I would like to resolve some doubts and make some comments. Thanks in advance.
- In section 3.4. For in vivo studies, how many animals were used for each study group? Based on what were days 8 and 10 of treatment administration selected?
- On line 378, the subsection is wrongly numbered.
- And on line 411, does it correspond to section number 4 or 5?
- The References section, adapt it to the corresponding font.
Author Response
We thank the reviewer for these valuable comments, which are addressed below in point-by-point mode.
Comment 1
In section 3.4. For in vivo studies, how many animals were used for each study group? Based on what were days 8 and 10 of treatment administration selected?
Reply 1
We thank the reviewer for the valuable comment, indeed, the number of animals were missed and now presented as “EMT-HER2 tumor growth dynamics under the treatment with one-step DDS, PLGA*DARPin9_29 particles, or two-step DDS, Bs-DARPin9_29 & PLGA-Bn (n = 3 mice for each group)”.

TASK SET:
1. In the peer-review exchange, how many mice were used in each group of the in vivo study?
2. Continue the peer-review exchange from its last sentence.

Saved entries:
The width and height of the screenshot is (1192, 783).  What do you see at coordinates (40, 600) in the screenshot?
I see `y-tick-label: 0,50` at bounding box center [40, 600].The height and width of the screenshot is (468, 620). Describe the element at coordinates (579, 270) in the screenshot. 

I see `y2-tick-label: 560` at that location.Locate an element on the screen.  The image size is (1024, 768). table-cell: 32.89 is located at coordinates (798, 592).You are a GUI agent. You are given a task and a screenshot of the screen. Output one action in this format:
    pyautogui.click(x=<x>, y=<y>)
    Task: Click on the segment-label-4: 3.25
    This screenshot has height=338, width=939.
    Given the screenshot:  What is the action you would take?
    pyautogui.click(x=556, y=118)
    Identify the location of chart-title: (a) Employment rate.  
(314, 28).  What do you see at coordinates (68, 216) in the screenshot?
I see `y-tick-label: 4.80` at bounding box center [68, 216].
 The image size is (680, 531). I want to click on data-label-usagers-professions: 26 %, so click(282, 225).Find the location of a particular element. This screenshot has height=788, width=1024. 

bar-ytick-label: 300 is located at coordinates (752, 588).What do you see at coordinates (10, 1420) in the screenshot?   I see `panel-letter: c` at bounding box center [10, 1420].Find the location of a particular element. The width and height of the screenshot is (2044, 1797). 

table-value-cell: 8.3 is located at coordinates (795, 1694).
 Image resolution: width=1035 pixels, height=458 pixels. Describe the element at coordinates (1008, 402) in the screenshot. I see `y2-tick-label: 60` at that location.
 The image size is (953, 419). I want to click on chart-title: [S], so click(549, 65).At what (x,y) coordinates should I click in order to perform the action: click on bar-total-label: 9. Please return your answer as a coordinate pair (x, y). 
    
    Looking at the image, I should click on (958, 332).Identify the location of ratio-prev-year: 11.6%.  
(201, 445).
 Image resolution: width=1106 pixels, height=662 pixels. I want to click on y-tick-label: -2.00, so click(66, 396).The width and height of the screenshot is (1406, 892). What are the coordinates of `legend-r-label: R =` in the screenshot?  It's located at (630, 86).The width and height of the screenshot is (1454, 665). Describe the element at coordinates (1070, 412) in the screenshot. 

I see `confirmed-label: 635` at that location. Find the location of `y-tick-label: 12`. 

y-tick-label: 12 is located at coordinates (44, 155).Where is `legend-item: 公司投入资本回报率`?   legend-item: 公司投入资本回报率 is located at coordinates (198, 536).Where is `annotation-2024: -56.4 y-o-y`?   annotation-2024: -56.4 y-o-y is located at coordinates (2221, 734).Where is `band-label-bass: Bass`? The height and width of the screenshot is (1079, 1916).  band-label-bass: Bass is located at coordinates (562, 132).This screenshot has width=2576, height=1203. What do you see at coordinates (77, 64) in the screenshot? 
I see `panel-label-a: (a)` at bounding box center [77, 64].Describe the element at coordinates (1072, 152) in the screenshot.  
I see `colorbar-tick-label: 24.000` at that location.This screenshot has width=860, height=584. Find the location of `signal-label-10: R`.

RESULTS IN ORDER:
1. Three mice were used for each group (n = 3).

2.
Days 8 and 10 were selected for the nanoparticle injection based on tumor growth dynamic study: when the tumor volume reached 200-300 mm3 thus corresponding to 0.1-0.15 % of mouse body weight. These tumors are big enough with promounced vasсularization and can serve as a model of big human solid tumors.
Comment 2
On line 378, the subsection is wrongly numbered.
Reply 2
Corrected.
Comment 3
And on line 411, does it correspond to section number 4 or 5?
Reply 3
The section number is 4, the issue was corrected.
Comment 4
The References section, adapt it to the corresponding font.
Reply 4
Corrected.
Author Response File: Author Response.pdf
Round 2
Reviewer 1 Report
Dear authors,
Thank you for all the modifications to the manuscript. However, I still have a query about the images. I would like to know about the tumor-bearing mice images. Why were more images of animals not performed using only the blank formulation? More time points images could be provided to support the tumor volume results.
Author Response
The main goal of this study was to compare the efficacy of one-step and two-step drug delivery strategies (DDS). All in vitro tests were carried out and described in our previously published work (doi 10.3390/pharmaceutics15010052). The data presented in Figure 10 of (doi 10.3390/pharmaceutics15010052) indicate that nanoparticles not modified with proteins do not have cytotoxic activity; therefore, it is not ethical to conduct animal experiments to test these ineffective nanoparticles.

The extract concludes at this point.